Passé une certaine heure plus rien ne remue, rien ne se déplace, l’air stagne, la lumière devient liquide.
On vit volets fermés, juste une voie d’accès, un entre filet pour la lumière blanche, aveuglante.
Le vent de la veille était un leurre. Une promesse non tenue.

On se fait gecko qui escalade la paroi verticale à la recherche de l’ombre, se cogne peut-être au chambranle, se glisse dans l’accès possible d’une fraîcheur. Éphémère la fraîcheur.
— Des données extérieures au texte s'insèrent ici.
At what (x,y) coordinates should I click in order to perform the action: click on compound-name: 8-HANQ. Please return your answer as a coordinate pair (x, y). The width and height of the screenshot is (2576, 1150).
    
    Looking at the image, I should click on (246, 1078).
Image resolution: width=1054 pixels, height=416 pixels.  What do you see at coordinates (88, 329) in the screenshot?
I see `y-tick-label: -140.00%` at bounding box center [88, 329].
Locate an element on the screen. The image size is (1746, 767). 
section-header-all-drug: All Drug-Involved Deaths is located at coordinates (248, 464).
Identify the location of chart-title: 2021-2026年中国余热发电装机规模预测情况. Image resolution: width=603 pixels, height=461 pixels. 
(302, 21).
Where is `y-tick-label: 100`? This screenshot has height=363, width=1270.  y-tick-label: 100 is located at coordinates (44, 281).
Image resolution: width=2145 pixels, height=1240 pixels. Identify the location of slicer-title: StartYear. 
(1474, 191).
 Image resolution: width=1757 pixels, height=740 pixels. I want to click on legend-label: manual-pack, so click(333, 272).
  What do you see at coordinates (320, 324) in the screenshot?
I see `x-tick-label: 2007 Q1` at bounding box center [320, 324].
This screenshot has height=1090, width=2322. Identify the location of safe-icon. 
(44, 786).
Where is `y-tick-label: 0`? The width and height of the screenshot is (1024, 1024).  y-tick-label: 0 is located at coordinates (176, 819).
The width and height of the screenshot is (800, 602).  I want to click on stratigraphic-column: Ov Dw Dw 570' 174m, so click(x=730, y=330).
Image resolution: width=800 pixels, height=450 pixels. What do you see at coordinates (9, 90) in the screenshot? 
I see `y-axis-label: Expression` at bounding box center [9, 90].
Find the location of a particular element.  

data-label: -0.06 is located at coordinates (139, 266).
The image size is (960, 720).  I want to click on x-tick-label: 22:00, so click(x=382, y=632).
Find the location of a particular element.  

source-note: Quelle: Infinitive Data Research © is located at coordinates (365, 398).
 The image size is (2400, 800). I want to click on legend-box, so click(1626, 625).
Seulement prodiguée par du thé glacé maison et le ronron du ventilateur.
Les mots attendent le moment propice, se glissent entre les pals, s’éjectent sur l’ordinateur (zut, plus d’accès internet @&#$!) . Ils y sautent sans filet. Sans parachute.

Le dimanche a ses chaleurs inertes, quelques sursauts, à certains moments , un éveil de fin de journée, d’où émerge le café du village voisin. Pas celui du centre, celui du port. Là, on embarque pour une paire d’heures avant fermeture des écoutilles. Demain est un autre jour qu’on espère toujours plus favorable que la veille. Un genre de course à l’échalote. On attend la pluie.
L’espoir impossible est une petite fille et je suis pleine d’espoirs impossibles.